Re:So this implies... (Score:5, Informative)
We already have that! The Google News bot will only link to the news page if it isn't in the robots.txt file. The problem is that Newspapers don't want Google news to link to specific pages, but the want the "normal" Google to link to their main page, and Google said they can't have both.
Re:So this implies... (Score:2, Informative)
"Except you forget that this sort of asshattery (love that word) will not persist due to the internet friendly US Supreme Court.
Linking is not a copyright violation because it does not contain any part the content. A brief summary is specifically allowed by US Copyright law."
That's just it. The guy wrote that the law SHOULD be changed to explicitly deny this usage, without the copyright holders permission.
Re:So this implies... (Score:5, Informative)

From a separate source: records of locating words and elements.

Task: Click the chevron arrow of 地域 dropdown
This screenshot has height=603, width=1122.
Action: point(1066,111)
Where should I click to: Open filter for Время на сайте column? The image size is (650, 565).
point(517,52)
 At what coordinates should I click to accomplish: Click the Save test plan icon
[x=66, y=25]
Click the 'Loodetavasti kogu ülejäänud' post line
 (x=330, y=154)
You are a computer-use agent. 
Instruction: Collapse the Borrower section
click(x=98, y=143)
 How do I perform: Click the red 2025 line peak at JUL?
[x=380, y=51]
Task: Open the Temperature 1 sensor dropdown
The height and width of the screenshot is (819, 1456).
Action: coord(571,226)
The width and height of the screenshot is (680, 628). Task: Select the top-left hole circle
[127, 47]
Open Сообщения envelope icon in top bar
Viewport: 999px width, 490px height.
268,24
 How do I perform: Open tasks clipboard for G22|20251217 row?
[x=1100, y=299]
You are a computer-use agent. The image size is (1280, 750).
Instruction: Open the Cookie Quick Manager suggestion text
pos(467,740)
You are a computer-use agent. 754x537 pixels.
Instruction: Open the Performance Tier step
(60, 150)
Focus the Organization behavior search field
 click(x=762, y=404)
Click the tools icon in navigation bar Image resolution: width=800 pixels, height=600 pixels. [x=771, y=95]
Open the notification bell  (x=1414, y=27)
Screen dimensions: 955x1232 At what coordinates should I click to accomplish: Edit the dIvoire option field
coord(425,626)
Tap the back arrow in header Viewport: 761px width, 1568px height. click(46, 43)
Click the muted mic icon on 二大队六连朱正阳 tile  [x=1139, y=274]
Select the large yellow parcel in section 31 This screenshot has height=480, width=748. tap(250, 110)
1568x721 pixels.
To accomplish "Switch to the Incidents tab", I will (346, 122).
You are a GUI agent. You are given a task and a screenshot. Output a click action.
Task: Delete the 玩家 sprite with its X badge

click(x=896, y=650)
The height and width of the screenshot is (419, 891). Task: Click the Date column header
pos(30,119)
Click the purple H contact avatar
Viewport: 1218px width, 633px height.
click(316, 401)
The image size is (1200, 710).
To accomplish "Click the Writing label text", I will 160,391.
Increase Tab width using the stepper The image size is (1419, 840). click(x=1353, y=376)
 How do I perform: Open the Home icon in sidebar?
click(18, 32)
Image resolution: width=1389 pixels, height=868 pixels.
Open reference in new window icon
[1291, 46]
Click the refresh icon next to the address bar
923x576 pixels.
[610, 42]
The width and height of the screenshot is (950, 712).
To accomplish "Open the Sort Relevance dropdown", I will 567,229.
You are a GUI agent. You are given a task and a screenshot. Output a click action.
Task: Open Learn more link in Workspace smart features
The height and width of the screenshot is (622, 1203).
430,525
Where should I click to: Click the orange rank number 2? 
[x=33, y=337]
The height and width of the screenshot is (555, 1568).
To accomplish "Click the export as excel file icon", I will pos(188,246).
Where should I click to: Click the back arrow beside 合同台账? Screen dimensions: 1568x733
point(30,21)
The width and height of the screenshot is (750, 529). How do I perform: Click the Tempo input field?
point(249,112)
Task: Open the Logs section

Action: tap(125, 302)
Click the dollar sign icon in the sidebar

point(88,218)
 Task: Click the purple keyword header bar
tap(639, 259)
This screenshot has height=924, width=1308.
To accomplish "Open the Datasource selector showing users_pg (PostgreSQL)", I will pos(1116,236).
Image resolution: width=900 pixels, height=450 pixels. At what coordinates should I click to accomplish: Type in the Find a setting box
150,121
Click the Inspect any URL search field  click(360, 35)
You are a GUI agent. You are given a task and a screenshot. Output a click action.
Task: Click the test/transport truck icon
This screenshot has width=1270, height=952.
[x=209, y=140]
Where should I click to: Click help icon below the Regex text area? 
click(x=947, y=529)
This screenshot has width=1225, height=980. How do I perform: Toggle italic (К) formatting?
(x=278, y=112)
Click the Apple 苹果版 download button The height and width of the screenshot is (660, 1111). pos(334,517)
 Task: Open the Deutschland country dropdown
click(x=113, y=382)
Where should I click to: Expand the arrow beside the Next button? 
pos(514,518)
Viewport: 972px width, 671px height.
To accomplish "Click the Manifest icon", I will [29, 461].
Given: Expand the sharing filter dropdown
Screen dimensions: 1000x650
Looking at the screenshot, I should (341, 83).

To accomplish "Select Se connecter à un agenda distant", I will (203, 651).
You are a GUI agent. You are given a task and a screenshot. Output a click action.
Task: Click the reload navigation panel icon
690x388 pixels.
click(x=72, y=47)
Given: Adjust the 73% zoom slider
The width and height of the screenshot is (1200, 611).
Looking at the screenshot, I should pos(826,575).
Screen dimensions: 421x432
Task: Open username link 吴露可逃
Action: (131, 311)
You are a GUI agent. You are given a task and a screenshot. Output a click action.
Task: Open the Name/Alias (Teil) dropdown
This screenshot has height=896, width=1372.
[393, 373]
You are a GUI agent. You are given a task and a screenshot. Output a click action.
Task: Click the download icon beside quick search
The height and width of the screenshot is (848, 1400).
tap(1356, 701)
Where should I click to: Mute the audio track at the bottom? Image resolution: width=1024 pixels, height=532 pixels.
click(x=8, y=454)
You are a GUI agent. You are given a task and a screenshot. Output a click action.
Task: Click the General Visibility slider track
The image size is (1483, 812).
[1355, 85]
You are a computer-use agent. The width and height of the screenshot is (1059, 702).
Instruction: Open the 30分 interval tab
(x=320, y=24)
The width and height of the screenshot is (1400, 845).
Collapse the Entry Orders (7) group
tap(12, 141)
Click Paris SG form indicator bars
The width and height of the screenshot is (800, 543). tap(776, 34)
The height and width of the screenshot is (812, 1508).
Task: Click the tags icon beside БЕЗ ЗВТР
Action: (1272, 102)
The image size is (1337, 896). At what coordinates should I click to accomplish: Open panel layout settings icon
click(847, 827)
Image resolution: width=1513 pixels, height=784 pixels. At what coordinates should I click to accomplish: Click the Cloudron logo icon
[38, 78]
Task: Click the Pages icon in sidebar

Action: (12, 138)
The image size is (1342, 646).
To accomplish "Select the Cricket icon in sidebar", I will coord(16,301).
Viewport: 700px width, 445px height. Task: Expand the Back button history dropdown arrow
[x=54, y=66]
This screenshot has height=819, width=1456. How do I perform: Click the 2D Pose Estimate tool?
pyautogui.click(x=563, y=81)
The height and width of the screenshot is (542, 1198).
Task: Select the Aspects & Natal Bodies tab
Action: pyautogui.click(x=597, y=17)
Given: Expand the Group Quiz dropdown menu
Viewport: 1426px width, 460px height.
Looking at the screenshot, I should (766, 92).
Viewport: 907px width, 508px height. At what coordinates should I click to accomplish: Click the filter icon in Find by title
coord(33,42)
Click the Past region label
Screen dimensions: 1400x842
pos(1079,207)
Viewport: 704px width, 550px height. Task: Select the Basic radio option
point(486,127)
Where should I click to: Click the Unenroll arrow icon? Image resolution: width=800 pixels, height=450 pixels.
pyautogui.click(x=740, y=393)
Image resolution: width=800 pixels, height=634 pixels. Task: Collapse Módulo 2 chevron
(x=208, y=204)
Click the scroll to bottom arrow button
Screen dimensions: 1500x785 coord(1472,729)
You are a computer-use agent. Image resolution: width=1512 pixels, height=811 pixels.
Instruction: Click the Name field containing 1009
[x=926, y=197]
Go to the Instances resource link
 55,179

Just to point out for those who don't know, Judge Posner [wikipedia.org] is probably the single most influential living jurist not on the Supreme Court (and will likely end up being more influential long-term than many on the Supreme Court; certainly more influential than Clarence Thomas). He teaches at one of the top six law schools in the country (Chicago), serves in one of the most important circuits in the country (Seventh, which includes Chicago--other important circuits are DC, 2d, and 9th), and is so ridiculously prolific. He's a pioneer of the currently en vogue jurisprudential theory of law and economics [wikipedia.org]. He frequently feeds clerks from his chambers to the Supreme Court as well
My point is that this man has tremendous influence in the US. He's not an intellectual lightweight. Unfortunately, I can't read what he wrote since the blog entry seems to be down now.